Back in 1962, Deane was a fledgling publicist on Cleopatra: his prescient embrace of scandal-as-advertising, he claims, saved the film from financial collapse. He is also the man who sent innocent Dee Moray to Porto Vergogna to rot. This act of heartlessness marked the beginning of an illustrious career, and in the 1970s and 1980s his success as a film producer brought him the title the “Deane of Hollywood,” until his star inevitably fell. Now, he is the producer of a hit reality dating show.

We’ve met characters like Deane before, but it’s wicked fun to meet him here, again: “It may be impossible to trace the sequence of facials, spa treatments, mud baths, cosmetic procedures, lifts and staples, collagen implants, outpatient touch-ups, tannings, Botox injections, cyst and growth removals and stem-cell injections that have caused a 72-year-old man to have the face of a nine-year-old Filipino girl.”

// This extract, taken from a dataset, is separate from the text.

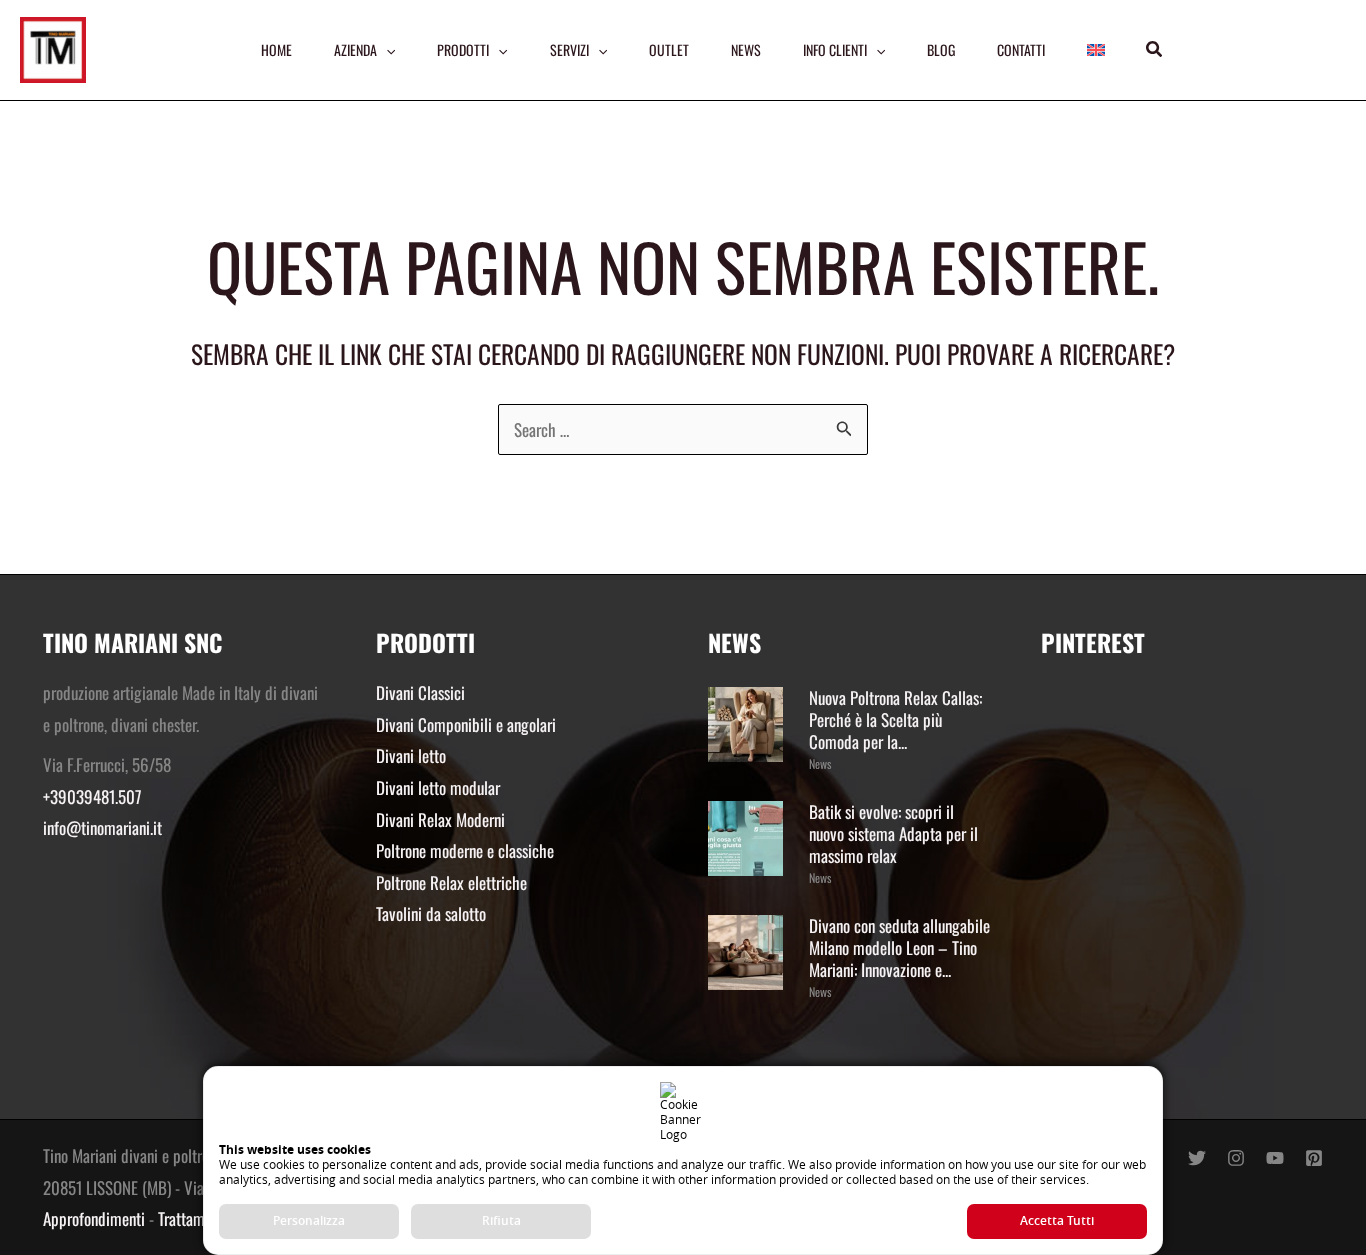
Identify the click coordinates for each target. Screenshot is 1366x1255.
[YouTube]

Once a month Deane Productions holds a “Wild Pitch Friday,” which means almost anyone can walk into Claire’s office and try to sell her an idea. Who walks in this Friday? Shane Wheeler, a wannabe screenwriter who is about to successfully pitch a movie. There is also an elderly Italian gentleman – Pasquale, a half-century later, on Californian soil searching once again for answers about the mysterious Dee Moray.

Beautiful Ruins is Walter’s sixth novel. He is a bold and funny American novelist and here has created an epic romance that skilfully blends fact and fiction, with chapters that encompass not just Italy in the 1960s and present-day Hollywood, with plot strands unfolding across the land mines of the last half-century – an American landscape of vice, addiction, loss and heartache, thwarted careers and broken dreams. It is also a novel about love: amorous love, filial love, parental love and the deep, sustaining love of true friendship.

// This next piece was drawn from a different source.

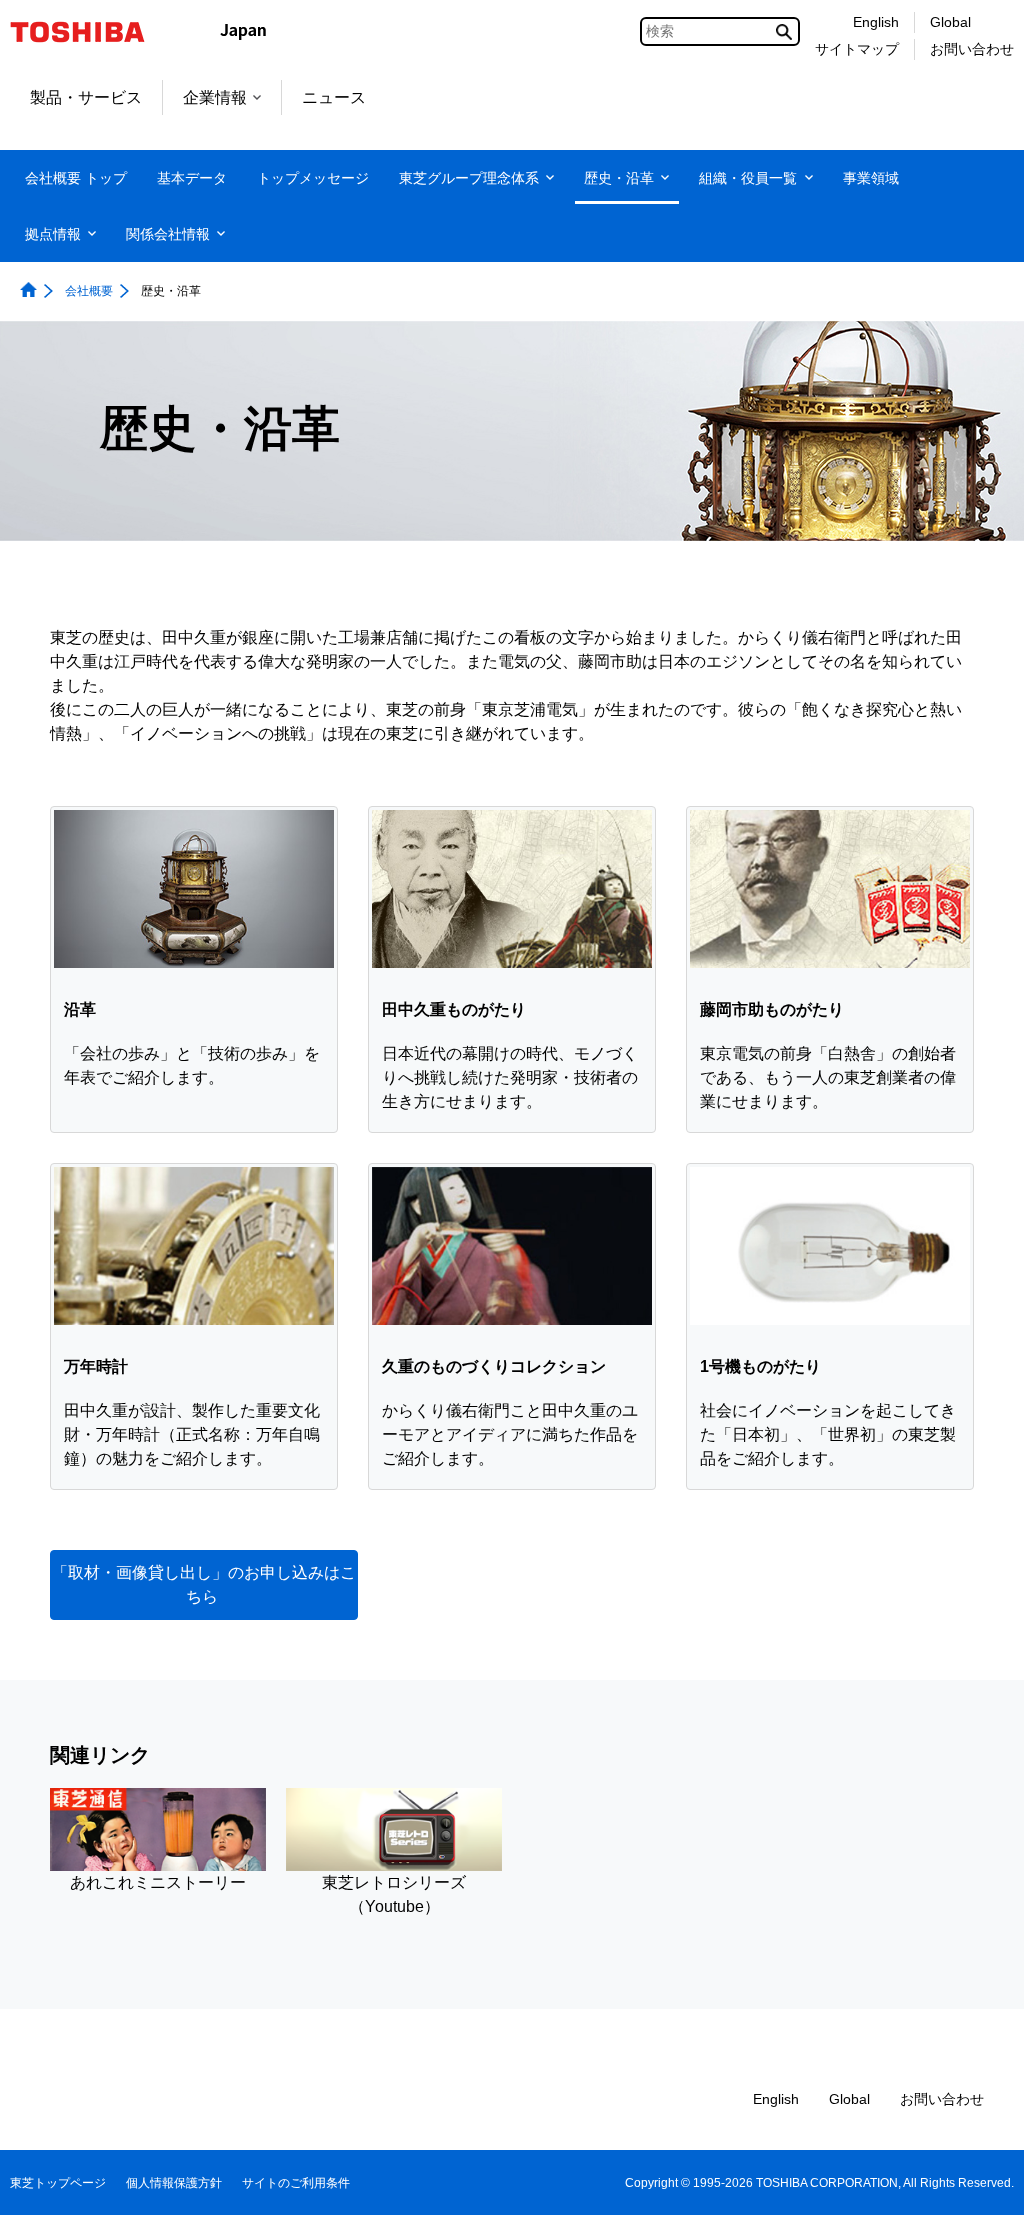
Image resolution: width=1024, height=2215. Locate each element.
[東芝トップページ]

Not all the 21 chapters are strictly narrative. Just as Walter used his protagonist’s own middling poetry to illustrate the insanity of his business venture in his novel The Financial Lives of the Poets (a Web site, Poetfolio.com, in which he linked free verse with financial advice), Walter here throws in dialogue from plays real and invented; the lone chapter of a failed novel from an alcoholic veteran who spends two weeks every summer at the Hotel Adequate View continually rewriting those same pages; and a passage from Michael Deane’s own warts-and-all memoir, where he admits the part he played in cold-bloodedly ruining Dee’s life.

Either racked by guilt or in search of a good story, when face to face with Pasquale after all these years, Deane takes the elderly Italian, Claire and the player-in-training Shane on a trip to find Dee and learn what has happened to her. Clearly, she has not died; less clear is how well she’s lived. In tracking their journey, Walter skillfully fills in the lives and loves of the characters we’ve already met, along with those of a seeming cast of thousands we bump into along the road. His balanced mixture of pathos and comedy stirs the heart and amuses as it also rescues us from the all-too-human pain that is the motor of this complex novel. Any reservations the reader might have about another book skewering Hollywood will be swept aside by this high-wire feat of bravura storytelling.